Transmitter 635 may transmit signals generated by other components of the device. In some examples, the transmitter 635 may be collocated with a receiver 610 in a transceiver module. For example, the transmitter 635 may be an example of aspects of the transceiver 720 described with reference to
The image manager 710 may be configured to perform the object detection techniques described herein. For example, the image manager 710 may be configured to extract a plurality of features from an image; identify a set of the features corresponding to a region of the image; apply a classifier of a stored object model to a first feature of the set corresponding to a first position of the region and a first channel of the image, where the stored object model is associated with an object category that has horizontal symmetry, vertical symmetry, or rotational symmetry; apply the classifier of the stored object model to a second feature of the set corresponding to a second position of the region and a second channel of the image, the second position and second channel based on the first position, first channel, and symmetry of the object category; and output an indication that the region of the image includes an object of the object category based on applying the classifier to the first and second features.

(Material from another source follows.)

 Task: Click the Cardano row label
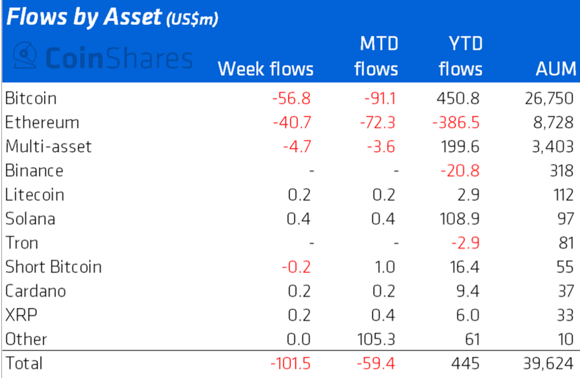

The display 745 may be configured to display digital images or videos captured or received by the device 700 (e.g., captured by the camera 755 or received from another device). The display 745 may also be configured to (e.g., in response to a prompt by the image manager 710) indicate the presence and/or location of an object detected within an image. For example, the display 745 may output one or more visual representations overlaid on the image.

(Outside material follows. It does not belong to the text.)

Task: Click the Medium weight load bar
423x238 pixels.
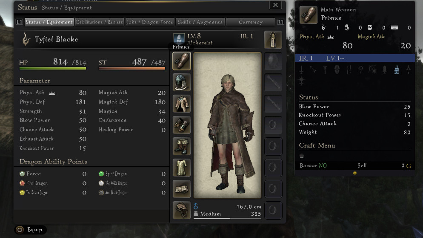Action: coord(227,218)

The I/O controller 715 may manage input and output signals for the device 700. The I/O controller 715 may also manage peripherals not integrated into the device 700. In some cases, the I/O controller 715 may represent a physical connection or port to an external peripheral. For example, I/O controller 715 may connect and manage one or more displays (e.g., display device 745). In some cases, the I/O controller 715 may utilize an operating system such as iOS®, ANDROID®, MS-DOS®, MS-WINDOWS®, OS/2®, UNIX®, LINUX®, or another known operating system. In other cases, the I/O controller 715 may represent or interact with a modem, a keyboard, a mouse, a touchscreen, or a similar device. In some cases, the I/O controller 715 may be implemented as part of a processor. In some cases, a user may interact with the device 700 via the I/O controller 715 or via hardware components controlled by the I/O controller 715.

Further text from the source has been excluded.